Problem to work on: Retype the items from the line with "placebo [457, 860]" to the line with "what (267, 187)", keeping every character unchanged.

Data supplied:
..........
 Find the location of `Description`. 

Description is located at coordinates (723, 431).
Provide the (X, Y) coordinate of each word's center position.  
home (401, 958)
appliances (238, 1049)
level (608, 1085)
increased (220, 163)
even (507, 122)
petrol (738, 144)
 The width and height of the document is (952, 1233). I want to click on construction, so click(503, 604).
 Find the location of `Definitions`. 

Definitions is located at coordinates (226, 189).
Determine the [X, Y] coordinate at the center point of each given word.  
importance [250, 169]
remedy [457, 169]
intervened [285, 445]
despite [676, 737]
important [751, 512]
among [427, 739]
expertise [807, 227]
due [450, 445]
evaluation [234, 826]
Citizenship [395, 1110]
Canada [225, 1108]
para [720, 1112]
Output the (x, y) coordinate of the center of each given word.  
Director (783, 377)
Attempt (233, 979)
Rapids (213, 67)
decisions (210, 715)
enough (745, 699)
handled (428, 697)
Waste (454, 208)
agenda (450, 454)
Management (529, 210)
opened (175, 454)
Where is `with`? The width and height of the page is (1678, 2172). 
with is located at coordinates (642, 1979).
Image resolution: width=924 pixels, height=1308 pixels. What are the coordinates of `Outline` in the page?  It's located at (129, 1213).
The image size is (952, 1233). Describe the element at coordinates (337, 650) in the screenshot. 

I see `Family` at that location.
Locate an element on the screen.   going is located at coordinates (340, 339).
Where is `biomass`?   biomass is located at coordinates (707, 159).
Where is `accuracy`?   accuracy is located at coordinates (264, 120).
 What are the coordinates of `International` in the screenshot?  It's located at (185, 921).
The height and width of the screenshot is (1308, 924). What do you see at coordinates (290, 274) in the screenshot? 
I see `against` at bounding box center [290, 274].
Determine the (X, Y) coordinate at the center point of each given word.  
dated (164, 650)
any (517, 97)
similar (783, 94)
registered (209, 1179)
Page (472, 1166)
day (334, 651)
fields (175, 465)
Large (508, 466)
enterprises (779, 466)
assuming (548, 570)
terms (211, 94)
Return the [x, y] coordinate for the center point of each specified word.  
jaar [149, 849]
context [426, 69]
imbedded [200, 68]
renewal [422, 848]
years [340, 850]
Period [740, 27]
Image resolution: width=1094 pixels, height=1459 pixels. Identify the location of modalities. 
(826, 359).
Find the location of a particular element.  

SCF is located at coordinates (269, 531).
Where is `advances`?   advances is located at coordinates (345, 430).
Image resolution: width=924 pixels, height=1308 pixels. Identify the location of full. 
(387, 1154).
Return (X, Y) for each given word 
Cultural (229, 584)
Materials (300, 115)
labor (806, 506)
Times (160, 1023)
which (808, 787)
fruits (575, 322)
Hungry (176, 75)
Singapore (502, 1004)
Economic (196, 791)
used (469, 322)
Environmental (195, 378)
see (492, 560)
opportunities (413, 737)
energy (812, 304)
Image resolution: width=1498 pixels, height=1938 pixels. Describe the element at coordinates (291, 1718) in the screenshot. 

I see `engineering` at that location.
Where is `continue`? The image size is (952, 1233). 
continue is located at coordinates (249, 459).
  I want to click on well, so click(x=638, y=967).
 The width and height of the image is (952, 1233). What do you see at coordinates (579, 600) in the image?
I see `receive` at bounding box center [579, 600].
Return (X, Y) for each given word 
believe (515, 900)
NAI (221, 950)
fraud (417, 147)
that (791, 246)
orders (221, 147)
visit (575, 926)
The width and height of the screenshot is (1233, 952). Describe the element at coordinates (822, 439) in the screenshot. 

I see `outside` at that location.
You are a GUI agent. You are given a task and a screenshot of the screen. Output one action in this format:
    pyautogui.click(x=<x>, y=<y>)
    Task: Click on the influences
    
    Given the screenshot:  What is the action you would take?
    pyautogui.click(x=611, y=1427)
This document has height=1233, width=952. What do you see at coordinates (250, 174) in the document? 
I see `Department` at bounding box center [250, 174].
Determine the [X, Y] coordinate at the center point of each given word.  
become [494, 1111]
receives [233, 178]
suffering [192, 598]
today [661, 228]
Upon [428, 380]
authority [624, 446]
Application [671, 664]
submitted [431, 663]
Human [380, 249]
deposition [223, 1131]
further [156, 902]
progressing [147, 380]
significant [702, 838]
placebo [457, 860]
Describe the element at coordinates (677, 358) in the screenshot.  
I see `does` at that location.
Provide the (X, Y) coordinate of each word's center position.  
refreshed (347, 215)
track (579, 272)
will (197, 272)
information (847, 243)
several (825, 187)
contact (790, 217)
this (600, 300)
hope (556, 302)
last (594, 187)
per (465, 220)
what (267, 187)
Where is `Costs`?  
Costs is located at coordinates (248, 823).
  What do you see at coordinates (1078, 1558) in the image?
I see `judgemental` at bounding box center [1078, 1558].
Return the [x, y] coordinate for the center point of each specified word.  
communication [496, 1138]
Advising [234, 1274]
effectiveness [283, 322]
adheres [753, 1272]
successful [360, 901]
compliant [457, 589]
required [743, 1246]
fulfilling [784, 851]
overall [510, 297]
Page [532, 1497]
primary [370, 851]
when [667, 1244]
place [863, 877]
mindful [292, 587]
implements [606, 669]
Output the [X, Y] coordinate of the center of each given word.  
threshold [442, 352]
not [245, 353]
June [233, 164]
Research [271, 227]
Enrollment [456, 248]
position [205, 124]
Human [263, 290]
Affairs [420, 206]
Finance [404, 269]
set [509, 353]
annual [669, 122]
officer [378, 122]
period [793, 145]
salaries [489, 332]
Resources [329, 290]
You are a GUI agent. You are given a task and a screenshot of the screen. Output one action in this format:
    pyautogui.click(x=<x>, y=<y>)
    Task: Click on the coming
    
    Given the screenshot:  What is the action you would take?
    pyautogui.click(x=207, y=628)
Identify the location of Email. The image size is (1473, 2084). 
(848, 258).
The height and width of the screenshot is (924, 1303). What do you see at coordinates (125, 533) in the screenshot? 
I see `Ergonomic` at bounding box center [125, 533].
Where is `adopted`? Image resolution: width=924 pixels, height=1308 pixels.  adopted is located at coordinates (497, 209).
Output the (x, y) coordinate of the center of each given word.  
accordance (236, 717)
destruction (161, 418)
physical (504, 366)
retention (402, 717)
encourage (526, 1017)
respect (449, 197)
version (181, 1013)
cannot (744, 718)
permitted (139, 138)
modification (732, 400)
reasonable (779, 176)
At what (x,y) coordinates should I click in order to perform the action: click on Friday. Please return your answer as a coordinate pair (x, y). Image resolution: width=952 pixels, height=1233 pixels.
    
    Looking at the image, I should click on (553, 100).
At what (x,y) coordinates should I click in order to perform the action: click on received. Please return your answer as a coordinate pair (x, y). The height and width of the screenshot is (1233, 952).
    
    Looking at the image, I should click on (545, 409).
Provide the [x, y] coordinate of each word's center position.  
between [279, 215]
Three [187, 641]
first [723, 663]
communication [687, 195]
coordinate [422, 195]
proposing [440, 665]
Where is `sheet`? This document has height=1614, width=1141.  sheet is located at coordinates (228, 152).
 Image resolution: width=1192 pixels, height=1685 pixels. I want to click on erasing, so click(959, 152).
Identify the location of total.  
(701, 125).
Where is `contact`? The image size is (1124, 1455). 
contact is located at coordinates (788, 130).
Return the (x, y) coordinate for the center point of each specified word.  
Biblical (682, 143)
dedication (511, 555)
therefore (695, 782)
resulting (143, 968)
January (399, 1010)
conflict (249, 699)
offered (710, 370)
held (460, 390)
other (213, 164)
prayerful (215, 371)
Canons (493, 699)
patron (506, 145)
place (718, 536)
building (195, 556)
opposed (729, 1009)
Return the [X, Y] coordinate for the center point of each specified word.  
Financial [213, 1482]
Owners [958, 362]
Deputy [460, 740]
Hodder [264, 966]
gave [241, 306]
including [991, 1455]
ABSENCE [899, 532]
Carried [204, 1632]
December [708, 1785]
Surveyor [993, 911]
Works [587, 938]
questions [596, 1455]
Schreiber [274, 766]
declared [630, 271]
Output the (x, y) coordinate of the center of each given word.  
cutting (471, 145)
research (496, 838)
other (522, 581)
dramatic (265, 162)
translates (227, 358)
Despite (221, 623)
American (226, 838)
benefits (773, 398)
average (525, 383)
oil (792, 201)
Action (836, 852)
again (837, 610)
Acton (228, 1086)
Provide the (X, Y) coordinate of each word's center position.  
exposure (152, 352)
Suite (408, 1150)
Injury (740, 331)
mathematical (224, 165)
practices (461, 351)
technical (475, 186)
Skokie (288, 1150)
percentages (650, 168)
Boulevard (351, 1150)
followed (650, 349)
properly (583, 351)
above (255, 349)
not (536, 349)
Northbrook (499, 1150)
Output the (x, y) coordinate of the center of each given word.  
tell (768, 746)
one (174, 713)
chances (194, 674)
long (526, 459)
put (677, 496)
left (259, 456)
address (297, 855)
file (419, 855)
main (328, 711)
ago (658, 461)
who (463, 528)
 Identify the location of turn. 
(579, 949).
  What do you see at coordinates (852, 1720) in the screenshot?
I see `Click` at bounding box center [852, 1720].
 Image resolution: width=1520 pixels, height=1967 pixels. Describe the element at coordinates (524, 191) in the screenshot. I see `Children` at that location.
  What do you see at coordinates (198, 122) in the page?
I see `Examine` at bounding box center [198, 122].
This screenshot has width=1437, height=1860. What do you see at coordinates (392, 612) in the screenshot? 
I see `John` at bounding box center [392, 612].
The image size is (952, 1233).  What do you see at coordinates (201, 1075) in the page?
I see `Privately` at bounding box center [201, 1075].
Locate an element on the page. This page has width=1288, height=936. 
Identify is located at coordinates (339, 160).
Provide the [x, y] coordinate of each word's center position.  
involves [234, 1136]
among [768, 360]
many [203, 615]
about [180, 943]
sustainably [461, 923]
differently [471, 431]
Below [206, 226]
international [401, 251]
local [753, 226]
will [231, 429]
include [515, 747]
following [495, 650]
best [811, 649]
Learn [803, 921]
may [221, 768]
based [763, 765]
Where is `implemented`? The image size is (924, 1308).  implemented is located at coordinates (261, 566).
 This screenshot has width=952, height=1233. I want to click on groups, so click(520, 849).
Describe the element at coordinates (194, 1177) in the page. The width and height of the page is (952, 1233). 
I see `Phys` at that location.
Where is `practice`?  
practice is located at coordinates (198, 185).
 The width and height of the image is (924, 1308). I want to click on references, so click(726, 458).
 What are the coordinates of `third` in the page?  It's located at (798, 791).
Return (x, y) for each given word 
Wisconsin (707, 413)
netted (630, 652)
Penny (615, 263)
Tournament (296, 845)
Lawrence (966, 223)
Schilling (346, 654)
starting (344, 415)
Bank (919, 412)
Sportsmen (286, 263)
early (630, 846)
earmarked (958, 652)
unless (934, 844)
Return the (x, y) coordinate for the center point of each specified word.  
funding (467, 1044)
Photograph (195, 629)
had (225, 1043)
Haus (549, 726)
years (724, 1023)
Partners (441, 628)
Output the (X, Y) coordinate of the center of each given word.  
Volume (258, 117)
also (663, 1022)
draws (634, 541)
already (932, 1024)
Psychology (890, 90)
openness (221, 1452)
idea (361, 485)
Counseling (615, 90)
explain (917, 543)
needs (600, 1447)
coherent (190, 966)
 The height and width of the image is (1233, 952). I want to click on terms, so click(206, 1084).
..........
Result of the exercise:
placebo [457, 860]
Describe the element at coordinates (677, 358) in the screenshot.  
I see `does` at that location.
Provide the (X, Y) coordinate of each word's center position.  
refreshed (347, 215)
track (579, 272)
will (197, 272)
information (847, 243)
several (825, 187)
contact (790, 217)
this (600, 300)
hope (556, 302)
last (594, 187)
per (465, 220)
what (267, 187)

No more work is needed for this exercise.